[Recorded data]
************

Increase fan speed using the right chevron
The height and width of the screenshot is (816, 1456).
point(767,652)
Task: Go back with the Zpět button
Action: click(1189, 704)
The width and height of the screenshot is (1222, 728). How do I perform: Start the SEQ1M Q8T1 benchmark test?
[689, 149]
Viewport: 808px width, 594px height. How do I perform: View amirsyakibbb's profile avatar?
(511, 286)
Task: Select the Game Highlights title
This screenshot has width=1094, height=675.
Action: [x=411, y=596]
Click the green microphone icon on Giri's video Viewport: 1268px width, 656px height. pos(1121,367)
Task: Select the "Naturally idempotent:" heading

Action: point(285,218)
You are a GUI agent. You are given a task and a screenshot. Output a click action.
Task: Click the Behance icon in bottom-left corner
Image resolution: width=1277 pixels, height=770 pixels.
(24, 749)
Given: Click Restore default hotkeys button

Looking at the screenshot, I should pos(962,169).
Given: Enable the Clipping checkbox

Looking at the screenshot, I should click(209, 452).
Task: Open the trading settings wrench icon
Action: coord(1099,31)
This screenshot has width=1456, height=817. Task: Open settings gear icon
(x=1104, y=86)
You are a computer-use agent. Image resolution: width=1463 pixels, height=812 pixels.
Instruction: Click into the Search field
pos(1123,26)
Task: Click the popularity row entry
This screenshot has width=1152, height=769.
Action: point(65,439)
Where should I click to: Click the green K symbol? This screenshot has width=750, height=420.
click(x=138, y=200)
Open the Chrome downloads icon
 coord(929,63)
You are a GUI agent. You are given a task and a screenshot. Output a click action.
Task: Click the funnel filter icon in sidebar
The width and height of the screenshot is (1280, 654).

************

> _Task statement_: Write out a word-for-word copy of every entry above.

> _Solution for this task_:
Increase fan speed using the right chevron
The height and width of the screenshot is (816, 1456).
point(767,652)
Task: Go back with the Zpět button
Action: click(1189, 704)
The width and height of the screenshot is (1222, 728). How do I perform: Start the SEQ1M Q8T1 benchmark test?
[689, 149]
Viewport: 808px width, 594px height. How do I perform: View amirsyakibbb's profile avatar?
(511, 286)
Task: Select the Game Highlights title
This screenshot has width=1094, height=675.
Action: [x=411, y=596]
Click the green microphone icon on Giri's video Viewport: 1268px width, 656px height. pos(1121,367)
Task: Select the "Naturally idempotent:" heading

Action: point(285,218)
You are a GUI agent. You are given a task and a screenshot. Output a click action.
Task: Click the Behance icon in bottom-left corner
Image resolution: width=1277 pixels, height=770 pixels.
(24, 749)
Given: Click Restore default hotkeys button

Looking at the screenshot, I should pos(962,169).
Given: Enable the Clipping checkbox

Looking at the screenshot, I should click(209, 452).
Task: Open the trading settings wrench icon
Action: coord(1099,31)
This screenshot has width=1456, height=817. Task: Open settings gear icon
(x=1104, y=86)
You are a computer-use agent. Image resolution: width=1463 pixels, height=812 pixels.
Instruction: Click into the Search field
pos(1123,26)
Task: Click the popularity row entry
This screenshot has width=1152, height=769.
Action: point(65,439)
Where should I click to: Click the green K symbol? This screenshot has width=750, height=420.
click(x=138, y=200)
Open the Chrome downloads icon
 coord(929,63)
You are a GUI agent. You are given a task and a screenshot. Output a click action.
Task: Click the funnel filter icon in sidebar
The width and height of the screenshot is (1280, 654).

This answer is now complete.